Finkelstein Joins the Bandwagon Topic: NewsBusters
Mark Finkelstein joins the MRC's faulty-conservative-meme bandwagon with a March 14 NewsBusters post that asserted that ABC, in an interview with Hillary Clinton over the Bush attorney firings, had "an obligation to let viewers know that her husband's administration had itself peremptorily fired more than ten times that many US attorneys."

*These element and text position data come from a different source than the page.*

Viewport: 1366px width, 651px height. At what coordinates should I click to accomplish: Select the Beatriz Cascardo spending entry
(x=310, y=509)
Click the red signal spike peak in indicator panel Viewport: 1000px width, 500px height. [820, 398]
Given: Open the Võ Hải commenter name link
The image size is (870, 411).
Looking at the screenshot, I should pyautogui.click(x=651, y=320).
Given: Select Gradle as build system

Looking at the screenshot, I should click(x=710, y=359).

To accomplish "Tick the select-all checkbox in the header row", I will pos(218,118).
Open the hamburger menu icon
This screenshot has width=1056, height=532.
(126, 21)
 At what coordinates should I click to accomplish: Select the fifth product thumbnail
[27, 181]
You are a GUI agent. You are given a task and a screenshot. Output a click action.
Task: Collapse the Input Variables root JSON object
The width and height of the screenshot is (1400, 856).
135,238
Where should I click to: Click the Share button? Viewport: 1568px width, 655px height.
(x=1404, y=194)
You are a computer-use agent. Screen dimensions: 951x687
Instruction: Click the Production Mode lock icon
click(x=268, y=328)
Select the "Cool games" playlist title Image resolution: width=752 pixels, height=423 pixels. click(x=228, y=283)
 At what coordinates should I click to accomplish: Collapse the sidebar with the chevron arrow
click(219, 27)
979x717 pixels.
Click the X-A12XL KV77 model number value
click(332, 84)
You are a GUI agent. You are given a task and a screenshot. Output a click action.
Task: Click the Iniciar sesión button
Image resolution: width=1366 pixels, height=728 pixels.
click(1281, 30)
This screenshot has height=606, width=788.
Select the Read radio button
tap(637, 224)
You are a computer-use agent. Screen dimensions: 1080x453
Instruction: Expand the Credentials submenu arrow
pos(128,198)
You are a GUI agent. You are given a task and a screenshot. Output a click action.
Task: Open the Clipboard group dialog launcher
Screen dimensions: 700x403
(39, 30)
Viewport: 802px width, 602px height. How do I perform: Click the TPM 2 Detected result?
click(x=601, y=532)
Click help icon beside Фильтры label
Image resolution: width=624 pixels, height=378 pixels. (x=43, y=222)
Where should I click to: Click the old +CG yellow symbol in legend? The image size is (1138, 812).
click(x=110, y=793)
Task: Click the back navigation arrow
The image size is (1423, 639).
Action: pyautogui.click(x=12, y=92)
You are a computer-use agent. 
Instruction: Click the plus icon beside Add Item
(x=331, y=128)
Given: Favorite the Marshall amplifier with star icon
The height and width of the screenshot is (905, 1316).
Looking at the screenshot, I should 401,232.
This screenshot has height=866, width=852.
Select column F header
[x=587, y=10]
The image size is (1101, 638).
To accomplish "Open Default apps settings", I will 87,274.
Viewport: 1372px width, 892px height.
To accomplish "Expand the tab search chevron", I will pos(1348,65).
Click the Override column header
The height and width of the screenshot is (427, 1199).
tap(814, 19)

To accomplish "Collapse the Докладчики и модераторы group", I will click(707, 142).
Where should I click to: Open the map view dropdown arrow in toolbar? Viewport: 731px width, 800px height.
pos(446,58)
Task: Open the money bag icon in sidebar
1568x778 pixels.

To counter Clinton's description of the difference between the Bush firings and "her husband's administration" replacing U.S. attorneys at the start of the administration -- "When a new president comes in, a new president gets to clean house" -- Finkelstein responded, "But as the Wall Street Journal had documented in an editorial this morning, The Hubbell Standard, it is simply untrue that 'everybody did it' as Hillary suggests." But that editorial contains numerous documented and apparent factual errors, one of which Finkelstein repeated.
The Journal editorial claimed that the Clinton administration's action was "unprecedented" because "Previous Presidents, including Ronald Reagan and Jimmy Carter, had both retained holdovers from the previous Administration and only replaced them gradually as their tenures expired." But in a Washington Post online chat, Stuart Gerson, assistant attorney general under George H.W. Bush and acting attorney general for the first weeks of the Clinton administration, said: "It is customary for a President to replace U.S. Attorneys at the beginning of a term. Ronald Reagan replaced every sitting U.S. Attorney when he appointed his first Attorney General." (h/t: Talking Points Memo.)
Other apparent errors and omissions in the Journal editorial, as noted by Media Matters:
-- It described one fired attorney, John McKay, as a Democrat when he appears to be a Republican and falsely claimed that McKay didn't investigate Republican allegations of voter fraud in the 2004 Washington gubernatorial race (the Democrat was declared the winner by 129 votes) when, in fact, he did and found "no evidence of voter fraud."
-- It claimed that, after the Clinton purge, " 'Friend of Bill' Paula Casey as the U.S. Attorney for Little Rock" in order to avoid an investigation into "the Clintons' Whitewater dealings," adding, "Ms. Casey never did bring any big Whitewater indictments." But the editorial failed to note that Charles A. Banks, the U.S. attorney whom Casey replaced, had himself resisted investigating the Whitewater matter, reportedly in defiance of pressure from George H.W. Bush administration officials in search of a pre-election issue with which to tar challenger Clinton. Further, none of the special/independent counsels that were later appointed saw fit to indict the Clintons on Whitewater-related charges.
That's a lot of errors, omissions and contradictory information for a single editorial. Perhaps Finkelstein might want to find a more accurate source of information.